Flensburg 08, Schleswig 06, Rasensport Schleswig, gegen Kilia, Borussia, VfB, Comet Kiel, gegen Ellerbek, Rendsburg, Bordesholm und wie die Gegner alle hießen. Was waren das für Fußballfeste, wenn Ostern oder Pfingsten Holstein Kiel oder Boldklubben Kopenhagen zum Freundschaftsspiel gegen 18 antraten und wenn unser Bernhard Petersen seinen "obligatorischen" Blumenstrauß vor Spielbeginn überreichte und wenn dann der "gestiftete neue Ball" angestoßen wurde. Wer hat wohl die großen Lokalkämpfe 18 gegen Frisia (damals spielten noch Hugo Starken, Otto "Ocke" Langholz und "Jüchche" bei Frisia) vergessen? Da ging es immer hart zur Sache.
Husumer Fußballfeste!
Denn ging dat los, "hüt speelt Achtein". Mein Freund Heinrich "Heine" Speck und ich waren unzertrennliche Fußballfreunde, als Jugendspieler bei Werner Rüsbült und als "Fans", wenn die Liga spielte. Sonntagnachmittag rannten wir dann "von Röms över de Lämmerfenn (affkörten över de Fenn von Carsten Knip bet an de Au, manchmol keem denn de Buar Schwerdt mit de Pietsch achter uns), denn över de Plon no dee Süderstraat bet Handwerkerhus". Hier wollten wir dann natürlich sehen, wie die "Großen" (die sich hier umzogen und im Dreß zum Platz fuhren) in den neuen roten Grunertbus "Zur grauen Stadt am Meer" einstiegen und wollten die lustigen Sprüche von Fritz Grunert hören, der in seiner "platt-/hochdeutschen" Art den Spielern aufmunternd zurief. Und wir, das war immer so ein ganzer "Schwarm", zitterten vor Erregung und Erwartung wohl mehr, wie der Bus, der da im Standgas vor dem Fahrradladen von Lüttgens "dieselte". Bevor er dann abfuhr, rannten wir dann weiter, "dör de Süderstraat, de Mönkewech rop, dör de Osterenn henn nat 18-Platz".
Wir waren so schnell, daß wir meistens schon wieder vor dem Bus da waren. Dann konnten wir "sie" nämlich auch wieder beim Aussteigen bewundern, und wir hörten dann nochmals lustige Sprüche von Fritz Grunert.

* [Anhand der Informationen]:
[a] Bearbeiten Sie im Auszug über die Husumer Fußballfeste die Passage von "Flensburg 08, Schleswig" bis einschließlich "Husumer Fußballfeste!" und ersetzen Sie darin "Blumenstrauß" durch "Vereinswimpel".
[b] Geben Sie den Absatz des Auszugs über die Husumer Fußballfeste, der mit "Wir waren so schnell" beginnt, in einem einzigen kürzeren Satz wieder.
[c] Führen Sie den Auszug über die Husumer Fußballfeste im Anschluss an seinen letzten Satz weiter.

* [Gesammelte Daten]:
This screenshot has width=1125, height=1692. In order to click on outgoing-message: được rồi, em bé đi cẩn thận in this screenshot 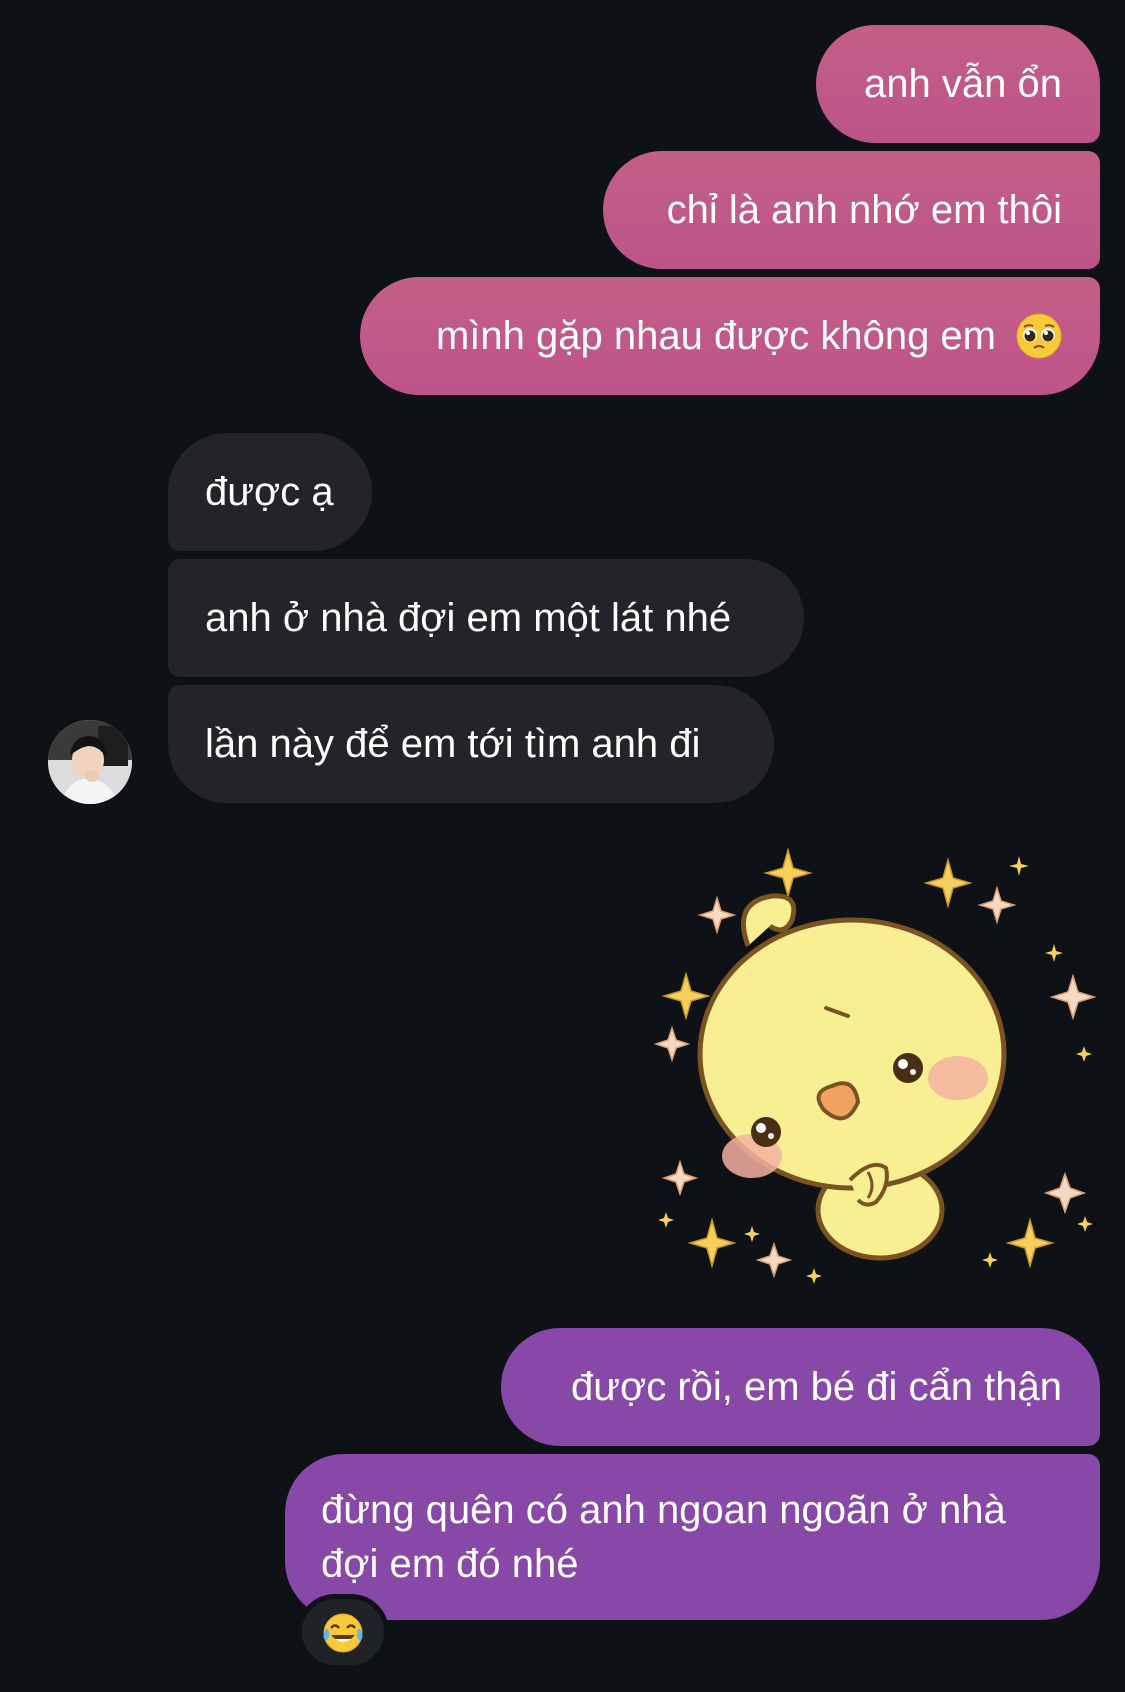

* [Erwartete Ergebnisse]:
[a]
Flensburg 08, Schleswig 06, Rasensport Schleswig, gegen Kilia, Borussia, VfB, Comet Kiel, gegen Ellerbek, Rendsburg, Bordesholm und wie die Gegner alle hießen. Was waren das für Fußballfeste, wenn Ostern oder Pfingsten Holstein Kiel oder Boldklubben Kopenhagen zum Freundschaftsspiel gegen 18 antraten und wenn unser Bernhard Petersen seinen "obligatorischen" Vereinswimpel vor Spielbeginn überreichte und wenn dann der "gestiftete neue Ball" angestoßen wurde. Wer hat wohl die großen Lokalkämpfe 18 gegen Frisia (damals spielten noch Hugo Starken, Otto "Ocke" Langholz und "Jüchche" bei Frisia) vergessen? Da ging es immer hart zur Sache.
Husumer Fußballfeste!

[b] Meist waren wir schneller als der Bus am Platz, bewunderten die Spieler beim Aussteigen und hörten erneut die lustigen Sprüche von Fritz Grunert.

[c]
Dann wurden unsere "Helden" beim Warmhüpfen und ersten Ballberührungen bewundert, und "denn wor no gau bi Wilhelm Olroht een Tut Studentenfutter köft" (Wilhelm Olroht hatte am Bahnhof, damals stand dort ein Haus, einen Süßwaren- und Obsthandel und zog jeden Sonntag seinen vierrädrigen Karren mit Obst und Süßwaren vom Bahnhof bis zum Marienhofweg, und wenn es mal regnete, nun dann kam eine graue Zeltplane über "Abbeln und Plumm").
Joa, und denn kunn dat losgaan, achter dar Gegnertor, und denn "Achtein vor, noch ein Tor!"
Ich erinnere mich an die prachtvollen Mannschaften mit all den alten Kämpen noch sehr genau. Nacheinander spielten damals z.B. im Tor: Emil "Esche" Sönnichsen - Reichert - Peter ("Peter Schmied") Clausen (Osterende) - August "Audi" Nachtigall - Ernst Gosch und Oswald Reese (Reserve) - Hermann "Thesi" Petersen und später Hugo Starken.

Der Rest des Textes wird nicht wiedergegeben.